Oberhausen - International Short Film Festival
Short film is still the prime source of innovation for the art of film - the experimental field in which future cinematic vocabularies first crystallize. Today its diversity of forms, themes and approaches across the globe is greater than ever - video or film, short fiction film or essay, installation, graduation film or artist's video, animation, documentary, and all imaginable hybrids thereof.
The International Short Film Festival Oberhausen has been part of this highly charged field for over 50 years now, as a catalyst and a showcase for contemporary developments, a forum for what are often heated discussions, a discoverer of new trends and talent, and not least as one of the most important short film institutions anywhere in the world. Some 6000 films submitted on average per year, around 500 films shown in the festival programmes and over 1100 accredited industry professionals are proof enough.
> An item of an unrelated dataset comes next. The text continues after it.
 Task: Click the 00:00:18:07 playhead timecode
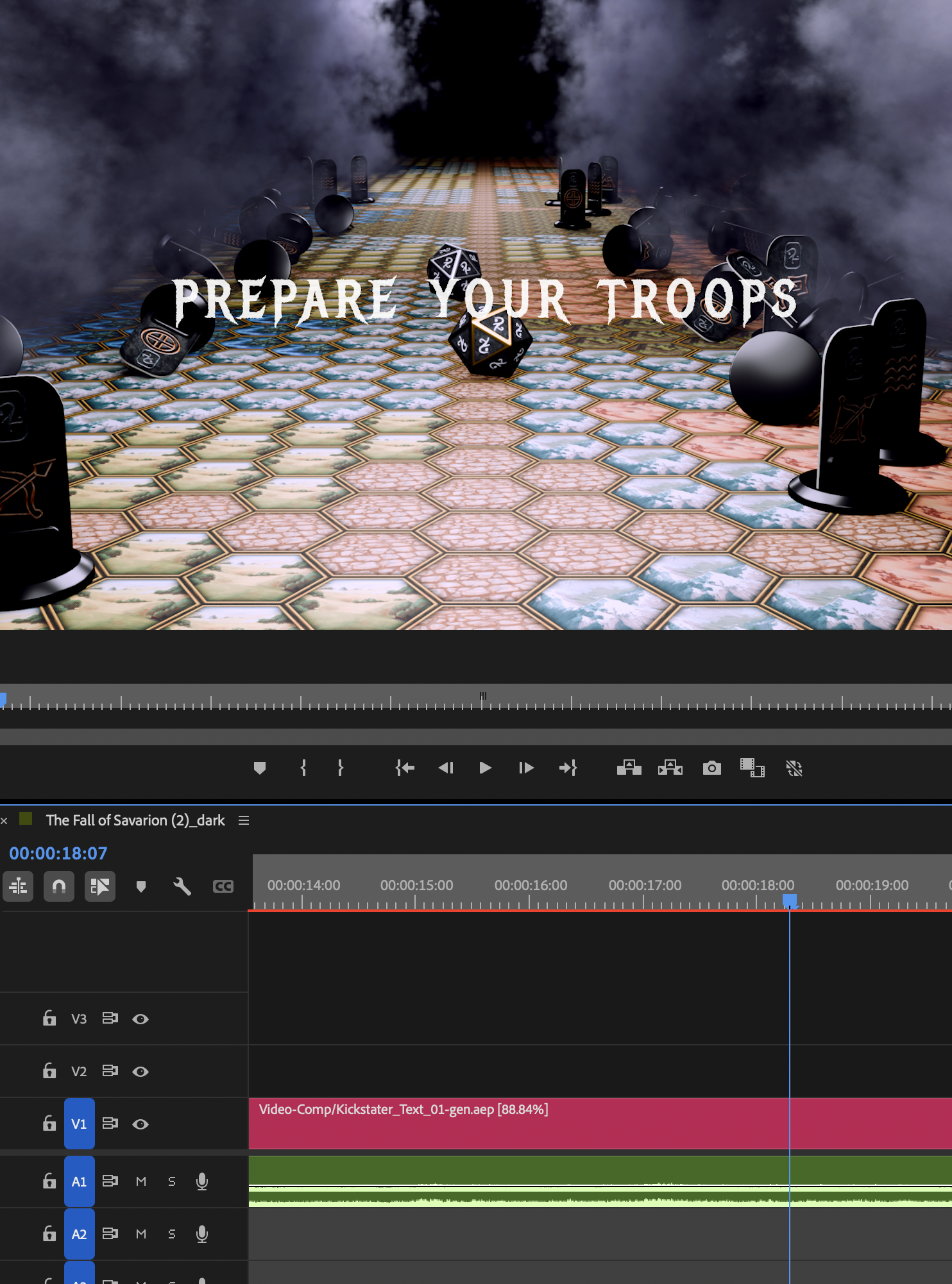[58, 854]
In the course of more than five decades, the International Short Film Festival Oberhausen has become one of the world's most respected film events - a place where filmmakers and artists ranging from Roman Polanski to Cate Shortland, from George Lucas to Pipilotti Rist have presented their first films. Oberhausen has managed to instigate various political and aesthetical developments, for instance through the Oberhausen Manifesto, perhaps the most important group document in the history of German film. Careful programming and a pioneering choice of subjects has helped the Festival to build up its exclusive position in an increasingly unpredictable market.
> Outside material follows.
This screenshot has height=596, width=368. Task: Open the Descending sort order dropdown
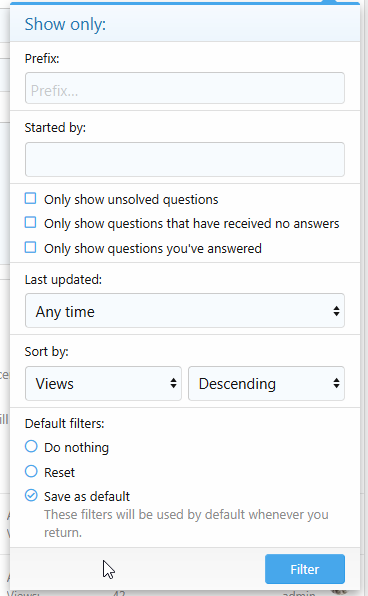(266, 384)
Since 1989, the Oberhausen Market has offered buyers, festival representatives and other trade visitors a look at the curren tstate of worldwide short film production in a concentrated atmosphere, and to select works for their own use.
In 1989 Oberhausen set up its first short film market, a welcome addition from the start, as witnessed by its subsequent steady growth. Today, visitors can put together their own programmes out of the some 5000 works submitted each year and then view them at one of 20 excellently equipped stations in the Video Library. Nowhere else do buyers, distributors, gallerists, curators, festival representatives and other trade visitors have such a wide range of current shorts to choose from. Also available are the works from the Screenings, selected titles from the Profiles and Theme programme as well as the short-film inventory of the Internet platform reelport.com.
Since 2008 the market catalogue has been published on CD-ROM in order to make working with this enormous film reservoir even more convenient. With searches possible by genre, country, director, length or format, navigating the film pool is now much easier. The catalogue will also be available about two weeks before the festival begins on a password-protected page of the festival's website.
Oberhausen expanded its market in 2006 by adding a series of Screenings where selected international distributors of experimental and artistic short films were given the opportunity to present their current line-ups. The success was overwhelming: The theatres were packed from the first day onward. The programme rapidly established itself as the world’s largest showcase for artists’ film and video distributors and is today a not-to-be-missed event on the calendars of many festival representatives, curators and buyers.
With its distribution service and archive, the Short Film Festival Oberhausen remains active throughout the year and not just during the festival itself. Each year, selected works from the competitions and special programmes are purchased after the festival for non-commercial distribution, finding their way to venues all over the world from Manila to New York, from Estonia to Italy.
The Festival's film distribution service encompasses not only the annual publication of the current programme and the lending of the film print itself - promotional materials and photos as well as text lists with translations are also provided to the extent that these are available and desired by the borrower. Works acquired for distribution are eventually transferred to the archive of the Short Film Festival, where they remain available for distribution. Every year up to 70 titles are acquired from the festival programme for non-commercial purposes.